Is gait speed a valid measure to predict community ambulation in patients with Parkinson’s disease?
Roy G. Elbers, Erwin E. H. van Wegen, John Verhoef, Gert Kwakkel
Department of Physiotherapy, University of Applied Sciences Leiden, PO BOX 382, 2300 AJ Leiden, The Netherlands. E-mail: firstname.lastname@example.org
Objective: To investigate the predictive value of gait speed for community walking in Parkinson’s disease and to develop a multivariate prediction model for community walking.
Design: Data from baseline assessments in a randomized clinical trial were used.
Subjects: A total of 153 patients with Parkinson’s disease were included.
Methods: Community walking was evaluated using the mobility domain of the Nottingham Extended Activities of Daily Living Index (NEAI). Patients who scored 3 points on item 1 (“Did you walk around outside?”) and item 5 (“Did you cross roads?”) were considered community walkers. Gait speed was measured with the 6-m or 10-m timed walking test. Age, gender, marital status, disease duration, disease severity, motor impairment, balance, freezing of gait, fear of falling, previous falls, cognitive function, executive function, fatigue, anxiety and depression were investigated for their contribution to the multivariate model.
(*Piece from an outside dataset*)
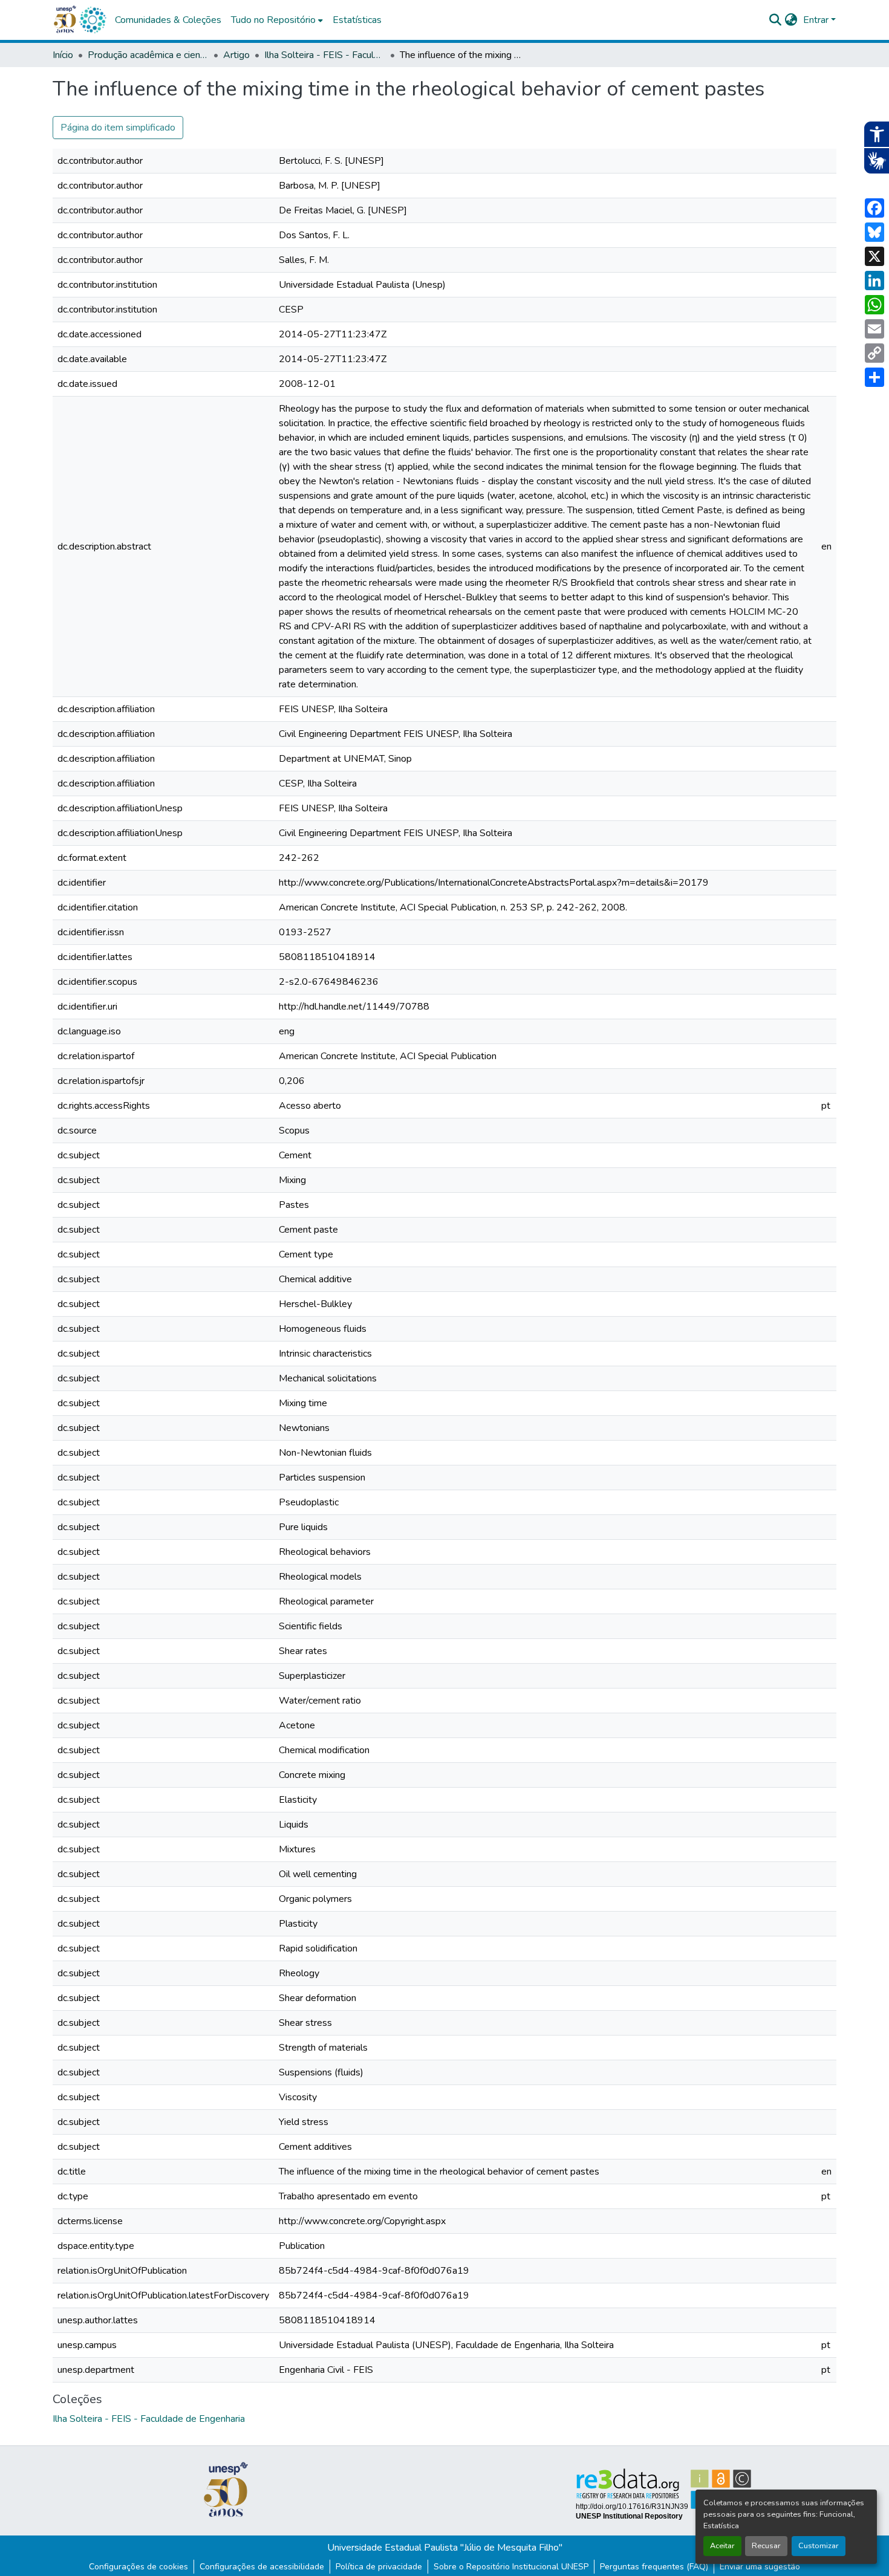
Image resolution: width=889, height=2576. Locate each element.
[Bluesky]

Results: Seventy patients (46%) were classified as community walkers. A gait speed of 0.88 m/s correctly predicted 70% of patients as community walkers. The multivariate model, including gait speed and fear of falling, correctly predicted 78% of patients as community walkers.
Conclusion: Timed walking tests are valid measurements to predict community walking in Parkinson’s disease. However, evaluation of community walking should include an assessment of fear of falling.